# Encrypted secrets in this project

Ansible Vault is the standard way to store and share secrets with this repo. Plain `.env` files are gitignored and meant only as a **temporary** import path on your machine.

## Recommended workflow

1. **Never commit** `.env`, API keys, or passwords.
2. Store secrets in `inventories/production/group_vars/all/vault.yml` (encrypted).
3. Edit with `make edit-group-vault` (uses `~/.ansible-vault-pass` on your workstation).
4. Teammates need the same vault password file out-of-band (password manager, not git).

## One-time import from `.env`

```bash
cp .env.example .env
# fill MAILCOW_API_KEY, ALERTS_PASSWORD, etc.
make vault-import-env
rm .env   # optional after import
```

`make vault-import-env` merges supported keys into the vault and re-encrypts the file.

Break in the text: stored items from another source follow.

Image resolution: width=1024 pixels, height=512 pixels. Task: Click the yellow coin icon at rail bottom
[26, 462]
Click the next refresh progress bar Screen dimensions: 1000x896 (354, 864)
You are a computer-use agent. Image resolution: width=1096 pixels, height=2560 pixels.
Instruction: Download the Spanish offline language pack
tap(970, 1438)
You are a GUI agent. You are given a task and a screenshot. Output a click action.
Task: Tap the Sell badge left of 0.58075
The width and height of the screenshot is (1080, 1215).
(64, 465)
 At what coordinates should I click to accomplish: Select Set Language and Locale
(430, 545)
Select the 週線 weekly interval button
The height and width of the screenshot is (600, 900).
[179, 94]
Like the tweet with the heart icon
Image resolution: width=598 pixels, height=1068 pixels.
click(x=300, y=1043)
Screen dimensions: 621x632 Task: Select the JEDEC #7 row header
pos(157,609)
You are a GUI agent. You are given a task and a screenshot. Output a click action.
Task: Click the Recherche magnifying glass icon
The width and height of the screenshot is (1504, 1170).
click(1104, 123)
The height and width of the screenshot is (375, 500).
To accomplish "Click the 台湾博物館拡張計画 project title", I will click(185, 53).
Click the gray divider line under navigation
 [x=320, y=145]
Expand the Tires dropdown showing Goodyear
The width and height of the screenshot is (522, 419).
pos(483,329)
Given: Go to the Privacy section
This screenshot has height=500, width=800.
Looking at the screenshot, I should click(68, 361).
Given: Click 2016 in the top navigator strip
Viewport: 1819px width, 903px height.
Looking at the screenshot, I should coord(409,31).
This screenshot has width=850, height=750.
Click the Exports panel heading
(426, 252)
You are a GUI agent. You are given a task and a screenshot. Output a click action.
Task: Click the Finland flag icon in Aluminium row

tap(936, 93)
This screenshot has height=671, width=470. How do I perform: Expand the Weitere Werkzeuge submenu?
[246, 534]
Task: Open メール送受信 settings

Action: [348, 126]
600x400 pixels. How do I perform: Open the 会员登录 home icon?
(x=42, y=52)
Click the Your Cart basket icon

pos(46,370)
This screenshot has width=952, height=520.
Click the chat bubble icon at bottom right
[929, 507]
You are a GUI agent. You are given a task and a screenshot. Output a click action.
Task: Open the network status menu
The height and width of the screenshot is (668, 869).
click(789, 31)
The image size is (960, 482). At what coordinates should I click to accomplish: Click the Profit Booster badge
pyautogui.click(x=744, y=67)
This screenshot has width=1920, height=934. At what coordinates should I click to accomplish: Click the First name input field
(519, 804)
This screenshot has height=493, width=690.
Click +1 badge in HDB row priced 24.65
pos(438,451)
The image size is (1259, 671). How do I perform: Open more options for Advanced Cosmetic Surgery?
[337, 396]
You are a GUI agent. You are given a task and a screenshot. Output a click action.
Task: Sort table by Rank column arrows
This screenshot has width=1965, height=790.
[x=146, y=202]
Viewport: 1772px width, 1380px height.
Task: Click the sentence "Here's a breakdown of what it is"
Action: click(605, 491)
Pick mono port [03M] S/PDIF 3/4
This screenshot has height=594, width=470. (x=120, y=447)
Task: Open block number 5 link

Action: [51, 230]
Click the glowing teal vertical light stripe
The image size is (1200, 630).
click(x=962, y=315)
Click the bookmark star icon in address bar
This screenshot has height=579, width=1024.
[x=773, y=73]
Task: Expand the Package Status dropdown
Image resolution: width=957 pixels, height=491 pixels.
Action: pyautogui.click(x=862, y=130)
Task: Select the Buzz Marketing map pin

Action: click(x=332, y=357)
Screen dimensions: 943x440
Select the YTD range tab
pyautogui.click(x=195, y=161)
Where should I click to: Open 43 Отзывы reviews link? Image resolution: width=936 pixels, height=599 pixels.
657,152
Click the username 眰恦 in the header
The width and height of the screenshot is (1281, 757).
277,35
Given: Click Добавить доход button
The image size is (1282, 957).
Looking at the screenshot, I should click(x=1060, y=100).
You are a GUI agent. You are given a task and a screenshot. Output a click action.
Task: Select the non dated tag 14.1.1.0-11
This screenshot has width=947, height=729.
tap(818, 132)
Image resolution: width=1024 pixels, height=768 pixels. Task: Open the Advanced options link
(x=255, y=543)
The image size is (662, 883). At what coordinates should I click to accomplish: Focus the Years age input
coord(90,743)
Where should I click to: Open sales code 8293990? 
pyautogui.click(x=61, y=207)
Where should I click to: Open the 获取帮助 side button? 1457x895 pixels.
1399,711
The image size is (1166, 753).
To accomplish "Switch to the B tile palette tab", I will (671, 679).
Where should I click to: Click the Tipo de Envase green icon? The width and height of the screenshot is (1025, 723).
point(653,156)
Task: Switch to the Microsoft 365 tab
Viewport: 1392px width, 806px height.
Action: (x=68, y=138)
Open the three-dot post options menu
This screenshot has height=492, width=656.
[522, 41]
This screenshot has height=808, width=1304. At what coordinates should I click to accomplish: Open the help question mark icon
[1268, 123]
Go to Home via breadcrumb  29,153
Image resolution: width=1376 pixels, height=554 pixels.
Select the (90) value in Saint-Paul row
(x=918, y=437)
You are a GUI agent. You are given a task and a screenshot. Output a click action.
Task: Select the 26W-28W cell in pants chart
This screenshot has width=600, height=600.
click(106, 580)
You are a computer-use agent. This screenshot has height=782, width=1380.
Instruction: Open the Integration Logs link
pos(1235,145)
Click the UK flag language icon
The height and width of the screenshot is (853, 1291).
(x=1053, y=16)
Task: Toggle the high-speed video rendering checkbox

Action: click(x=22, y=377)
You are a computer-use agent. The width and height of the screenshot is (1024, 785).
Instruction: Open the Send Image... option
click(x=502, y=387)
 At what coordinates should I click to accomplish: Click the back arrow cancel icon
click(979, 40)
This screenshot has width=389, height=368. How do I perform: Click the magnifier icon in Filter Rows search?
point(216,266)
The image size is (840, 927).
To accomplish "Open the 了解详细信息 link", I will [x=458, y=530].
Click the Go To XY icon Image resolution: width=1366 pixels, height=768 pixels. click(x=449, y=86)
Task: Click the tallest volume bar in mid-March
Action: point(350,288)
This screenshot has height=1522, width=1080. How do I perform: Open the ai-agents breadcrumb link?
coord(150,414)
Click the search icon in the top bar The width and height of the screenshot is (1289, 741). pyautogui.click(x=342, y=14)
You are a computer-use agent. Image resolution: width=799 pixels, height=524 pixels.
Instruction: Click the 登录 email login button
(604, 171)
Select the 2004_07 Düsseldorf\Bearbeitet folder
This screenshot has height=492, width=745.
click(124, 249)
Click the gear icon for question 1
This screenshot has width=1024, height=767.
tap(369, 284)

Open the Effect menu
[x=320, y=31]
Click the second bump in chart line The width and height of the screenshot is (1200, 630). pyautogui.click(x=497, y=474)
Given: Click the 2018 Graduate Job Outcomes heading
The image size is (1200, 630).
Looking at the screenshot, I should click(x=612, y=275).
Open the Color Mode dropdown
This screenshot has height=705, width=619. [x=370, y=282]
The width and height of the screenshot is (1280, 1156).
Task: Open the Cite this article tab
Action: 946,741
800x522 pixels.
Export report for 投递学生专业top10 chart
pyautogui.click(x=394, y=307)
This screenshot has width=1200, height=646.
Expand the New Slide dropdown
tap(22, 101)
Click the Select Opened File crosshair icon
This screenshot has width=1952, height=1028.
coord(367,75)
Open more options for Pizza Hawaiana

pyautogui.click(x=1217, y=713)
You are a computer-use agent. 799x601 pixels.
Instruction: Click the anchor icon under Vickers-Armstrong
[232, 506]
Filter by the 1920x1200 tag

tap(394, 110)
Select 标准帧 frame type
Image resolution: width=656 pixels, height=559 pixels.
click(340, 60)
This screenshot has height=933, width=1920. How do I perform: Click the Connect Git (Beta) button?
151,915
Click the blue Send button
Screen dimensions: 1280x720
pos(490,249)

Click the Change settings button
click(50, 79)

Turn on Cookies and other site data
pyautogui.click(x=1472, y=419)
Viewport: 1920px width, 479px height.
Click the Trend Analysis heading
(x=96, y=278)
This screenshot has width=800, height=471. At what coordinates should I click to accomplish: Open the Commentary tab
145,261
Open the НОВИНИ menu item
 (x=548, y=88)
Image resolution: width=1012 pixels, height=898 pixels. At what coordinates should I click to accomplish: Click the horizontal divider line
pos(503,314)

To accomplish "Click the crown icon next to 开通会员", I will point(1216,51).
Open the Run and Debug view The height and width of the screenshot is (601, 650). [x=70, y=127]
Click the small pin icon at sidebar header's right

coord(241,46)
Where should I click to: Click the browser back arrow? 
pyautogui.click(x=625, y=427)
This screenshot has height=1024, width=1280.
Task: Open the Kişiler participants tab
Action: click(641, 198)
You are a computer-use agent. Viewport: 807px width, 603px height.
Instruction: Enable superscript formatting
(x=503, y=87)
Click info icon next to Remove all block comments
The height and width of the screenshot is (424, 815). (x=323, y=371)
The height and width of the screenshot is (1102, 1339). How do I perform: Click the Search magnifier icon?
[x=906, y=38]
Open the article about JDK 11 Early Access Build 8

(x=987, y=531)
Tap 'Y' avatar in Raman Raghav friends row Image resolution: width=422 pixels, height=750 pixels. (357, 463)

## Mailcow mailboxes (dynamic)

| File | Purpose |
|------|---------|
| `group_vars/all/mailcow.yml` | Mailbox names, local parts, quotas (no secrets) |
| `vault.yml` | `vault_mailcow_api_key`, `vault_mailcow_mailbox_passwords` |

```bash
make mailcow-mailbox MAILBOX=alerts
```

Add a new mailbox:

1. In `mailcow.yml` under `mailcow_mailboxes:` add e.g. `notify: { local_part: notify, name: Notify, quota: 512, vault_password_key: notify }`
2. In vault: `vault_mailcow_mailbox_passwords.notify: "..."` (via `make edit-group-vault`)
3. `make mailcow-mailbox MAILBOX=notify`

## Can `.env` itself be encrypted?

Yes, but Ansible projects usually skip that pattern:

| Approach | Use when |
|----------|----------|
| **Ansible Vault** (`vault.yml`) | Default for this repo — works with playbooks and `make` targets |
| **`ansible-vault encrypt .env`** | Produces `.env` vault blob; you must `ansible-vault view .env` or decrypt to a temp file before tools read it — awkward for shell scripts |
| **Password manager / 1Password CLI** | Personal machine only, not for CI/ansible runs |
| **SOPS / Mozilla SOPS** | Teams that want encrypted YAML/JSON in git with KMS/PGP — heavier setup |

**Sharing encrypted secrets with others:** share the **vault password** (or per-host vault pass) securely once; they clone the repo and use the same encrypted `vault.yml`. Do not email `.env` files.

## Encrypting a single value (without opening the whole file)

```bash
ansible-vault encrypt_string 'secret-value' --name 'vault_my_secret' \
  --vault-password-file ~/.ansible-vault-pass
```

Paste the output into `vault.yml` inside the encrypted file, or into a vars file that is entirely vault-encrypted.